Years before we moved to Worthington, a hilltown in Western Massachusetts, we lived in another hilltown in the middle of nowhere New Hampshire. We learned a lot from that experience, which helped significantly during our next adventure in the country, one that has lasted a lot longer.
We left Boston for Wilmot, New Hampshire, where we had to drive thirty minutes to get to a Laundromat and sixty for something more interesting than washing our clothes. We had two kids then, a daughter who was four, and a baby son. Our home was a one-room cabin on a dirt road, twelve-by-twenty feet, with no electricity, phone, running water or indoor plumbing. A portable toilet was in the attic and we hauled the slop bucket to the outhouse. The rent was $35 a month.

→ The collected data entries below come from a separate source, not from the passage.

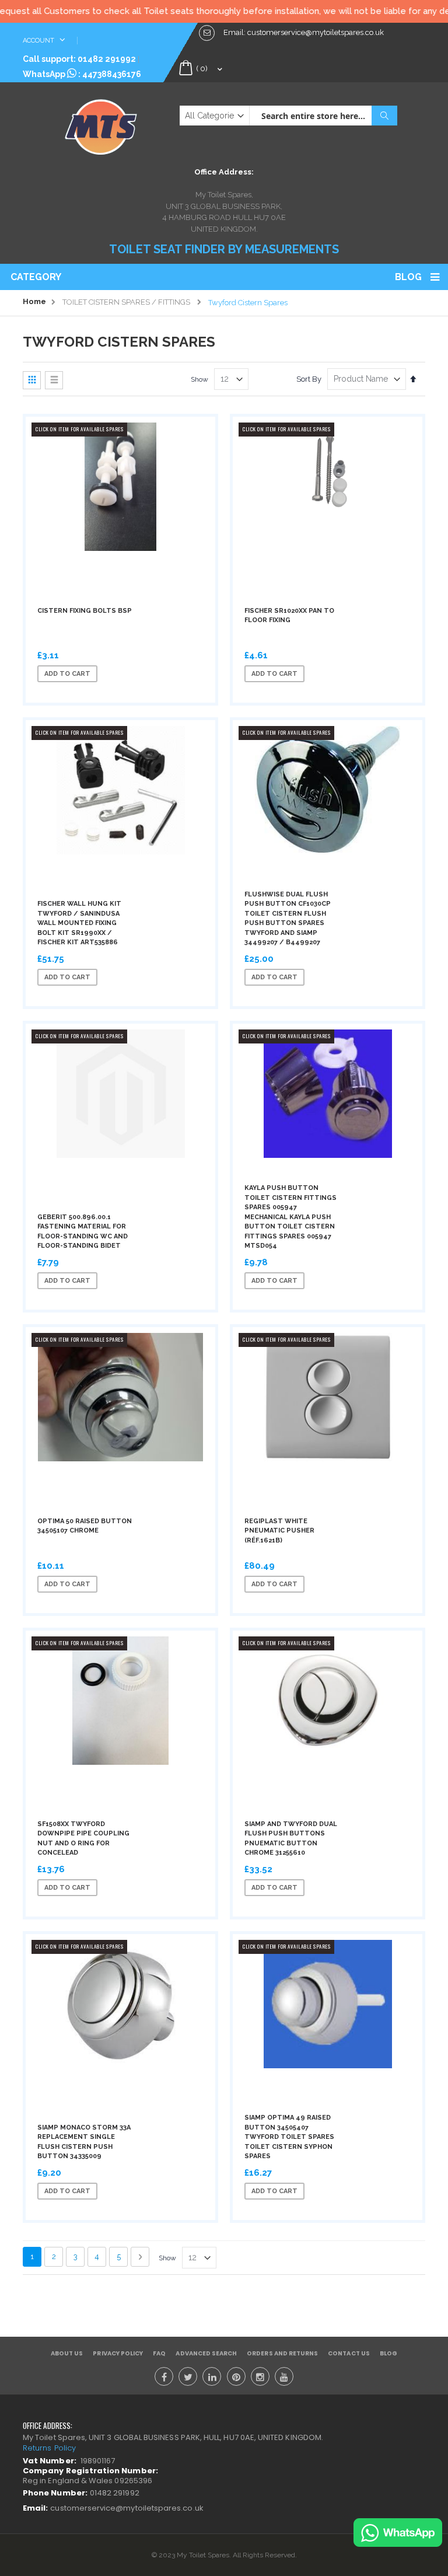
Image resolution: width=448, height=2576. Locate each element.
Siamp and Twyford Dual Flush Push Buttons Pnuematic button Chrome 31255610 (290, 1838)
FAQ (159, 2353)
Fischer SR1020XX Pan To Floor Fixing (289, 615)
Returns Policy (49, 2447)
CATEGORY (35, 276)
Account (39, 40)
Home (34, 301)
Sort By (308, 379)
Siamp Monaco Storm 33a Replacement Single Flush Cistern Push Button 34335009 (84, 2142)
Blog (408, 276)
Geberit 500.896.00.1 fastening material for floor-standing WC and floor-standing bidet (82, 1231)
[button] (150, 673)
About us (67, 2353)
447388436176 (111, 74)
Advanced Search (206, 2353)
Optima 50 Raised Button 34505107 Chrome (84, 1526)
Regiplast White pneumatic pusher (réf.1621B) (279, 1530)
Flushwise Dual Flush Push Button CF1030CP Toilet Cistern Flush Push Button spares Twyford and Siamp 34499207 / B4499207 (287, 919)
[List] (54, 380)
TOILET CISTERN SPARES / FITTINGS (126, 302)
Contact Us (349, 2353)
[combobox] (323, 115)
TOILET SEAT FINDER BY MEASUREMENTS (224, 249)
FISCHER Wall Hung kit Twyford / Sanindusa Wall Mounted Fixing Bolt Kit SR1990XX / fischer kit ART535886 (79, 923)
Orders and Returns (282, 2353)
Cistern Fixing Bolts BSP (84, 611)
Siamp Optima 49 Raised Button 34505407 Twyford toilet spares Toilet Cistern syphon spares (289, 2137)
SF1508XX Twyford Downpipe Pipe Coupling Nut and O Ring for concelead (83, 1838)
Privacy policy (118, 2353)
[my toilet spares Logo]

We were awfully stupid and lucky that first time in the country. We drew water from a stream beside the cabin. A hand pump was inside the house and when the line to the river froze, we used buckets, breaking first through the ice. We started the fire in our wood stove with kerosene, managing somehow not to blow up the place.
Hank sold our ’55 Mercedes, one of those a nickel-and-dime vintage vehicles that seemed awfully cool at the start, then bought an old pickup truck from a local for a few hundred bucks. Hank was getting into country living, a little carried away as usual, this time about fitting in with the local folk. Certainly an old beater would help, but on our first long ride, the brakes failed, and Hank, pumping the pedal to squeeze some life from them, had to steer the pickup into a field so we wouldn’t crash. Eventually it stopped.
A man, who stopped, crawled beneath the truck. He shook his head when he stood up. The chassis was so rusted it was ready to disintegrate. This truck wasn’t safe to drive. I cursed the man who sold us this piece of junk and Hank’s gullibility that he expected all old Yankees to be honest. We took off the plates, abandoned the truck, and then hitchhiked with the two kids to the cabin.
Hank searched but couldn’t find a job locally except as a laborer for a man who put in foundations. He lasted one day working a wheelbarrow and shovel. So, he hitched back and forth to Boston, where he drove tractor-trailer, long distance, for a natural foods company until we had enough money saved to buy a VW Bug. During the week, I stayed at the cabin with the two kids.
The neighbors on that hill in Wilmot were exceptionally friendly. One bachelor farmer, Clayton, plowed the top of our driveway for free because he claimed it was a good spot to pull over when two vehicles met on the narrow road.
I also heard that I won Clayton’s approval when I turned away one of the men on the hill who paid me a surprise visit while Hank was away. The guy was one of those doomsday-types who was building a bunker-like home deep in the woods, and I was definitely not interested. Clayton watched the man’s truck pass his house, twice, within the span of several minutes, a detail he reported with amusement to Pat, my fast friend on our hill. Pat invited us to share meals with her family and to raid her library. Sometimes I used her washer. The snow piled up that winter, and I towed the kids on a sled along the road to her home.
The battery-operated radio pulled in a public station after I rigged its antenna to touch the iron skillet hanging on one wall, and weeknights at eight my daughter and I listened to the serial reading of Laura Ingalls Wilder’s Little House books. We liked The Long Winter the best. In that one, the Ingalls family survived a fierce prairie winter by braiding straw to burn for heat, rationing food, and listening to the music of Pa’s fiddle. We could relate to that story.
I cooked our meals on a two-burner propane stove: soup, and lots of oatmeal and pancakes with Clayton’s maple syrup. We had squash, apples, potatoes, and cabbage we bought at a farm. Stored in the cold attic they kept nearly through the winter.
One week Hank got caught in a snow storm on his truck route in Maine, so he couldn’t make it home. I honestly don’t remember how I found out since we didn’t have a phone. Maybe he relayed a message to my neighbor, Pat.
I was running out of split firewood, so Pat showed me how to use a maul to split the oak and maple logs length-wise to size: raising that heavy tool over my head, then using the strength of my belly and legs to make a good slice.
Chopping wood. Drawing water. Washing cloth diapers by hand. My day was spent immersed in the most basic of chores. Sometimes, it felt as if we were playing pioneer. Certainly, it was good training for the next time we attempted rural living. We would be smarter.
We lasted in Wilmot until the late spring. The two-and-a-half-hour commute one way was too much for Hank.
We did look at another house in Wilmot to rent, a rambling farmhouse with amenities like indoor plumbing and electricity. But I was wary of the rattraps and boxes of poison set around the house.
In the kitchen, the previous renter jotted a diary of sorts in pencil on the white kitchen cabinets. A woman, I guessed, wrote about the miserable weather and her wretched loneliness. She noted the dates of storms. “God, not more snow,” she wrote beside one. The entries stopped abruptly mid-winter and I wondered what became of her.
We lived next in Boston, Seattle, and then Boston again before we moved to Worthington, and this time we did a better job with country living.